A good photo can be a powerful thing. It expresses what you saw in a very literal sense, but it also speaks to what you experienced. Little things say a lot: the angle you choose when taking the photo, how large something looms in the frame, and by contrast the absence of those conscious choices.
Photos are often not meant as documentation of what really happened, and instead they become insights into how you, the photographer, perceived what happened.
This is one of the reasons photo editing is so commonplace. When you're posting pictures to your online image gallery or social network, you shouldn't have to post a photo that doesn't accurately represent the feelings the photo encapsulates. But by the same token, you also shouldn't have to become a professional photo compositer just to crop out the random photo bomber who poked their head into your family snapshot at the last moment. If you're using KDE, you have a casual photo editor available in the form of Gwenview.
Install Gwenview on Linux
If you're running the KDE Plasma Desktop, you probably already have Gwenview installed. If you don't have it installed, or you're using a different desktop and you want to try Gwenview, then you can install it with your package manager.
I recommend installing both Gwenview and the Kipi plugin set, which connects Gwenview with several online photo services so you can easily upload photos. On Fedora, Mageia, and similar distributions:
$ sudo dnf install gwenview kipi-plugins
On Debian, Elementary, and similar:
$ sudo apt install gwenview kipi-plugins
Using Gwenview
Gwenview is commonly launched in one of two ways. You can click on an image file in Dolphin and choose to open it in Gwenview, or you can launch Gwenview and hunt for a photo in your folders with Gwenview acting more or less as your file manager. The first method is a direct method, great for previewing an image file quickly and conveniently. The second method you're likely to use when you're browsing through lots of photos, unsure of which version of a photo is the "right" one.
Regardless of how you launch Gwenview, the interface and functionality is the same: there's a workspace on the right, and a panel on the left.
Below the panel on the left, there are three tabs.
- Folders: Displays a tree view of the folders on your computer so you can browse your files for more photos.
- Information: Provides metadata about the photo you're currently viewing.
- Operations: Allows you to make small modifications to the current photo, such as rotating between landscape and portrait, resizing, and cropping.
Gwenview is always aware of the file system, so you can press the Right or Left Arrow on your keyboard to see the previous or next photo in a folder.
To leave the single-photo view and see all of the images in a folder, click the Browse button in the top toolbar.
You can also have both views at the same time.
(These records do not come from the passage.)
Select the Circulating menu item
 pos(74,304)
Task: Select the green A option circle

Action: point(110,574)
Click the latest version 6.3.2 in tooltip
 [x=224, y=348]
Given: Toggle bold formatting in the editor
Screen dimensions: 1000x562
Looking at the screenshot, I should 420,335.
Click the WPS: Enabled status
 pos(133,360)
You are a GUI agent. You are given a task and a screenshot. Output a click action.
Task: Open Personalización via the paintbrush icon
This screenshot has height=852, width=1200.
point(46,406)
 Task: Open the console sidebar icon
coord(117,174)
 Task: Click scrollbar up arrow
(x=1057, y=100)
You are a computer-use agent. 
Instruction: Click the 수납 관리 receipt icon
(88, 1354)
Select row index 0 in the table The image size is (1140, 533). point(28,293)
Click the Thumbnail Bar button at the bottom of Gwenview to see the other images in your current folder as a filmstrip, with the currently selected photo in the main panel.
Editing photos with Gwenview
Digital photos are pretty common, and so it's equally as common to need to make minor adjustments to a photo before posting it online or sharing it with friends. There are very good applications that can edit photos, and in fact one of the best of them is another KDE application called Krita (you can read about how I use it for photographs in my Krita for photographers article), but small adjustments shouldn't require an art degree. That's exactly what Gwenview ensures: easy and quick photo adjustments with a casual but powerful application that's integrated into the rest of your Plasma Desktop.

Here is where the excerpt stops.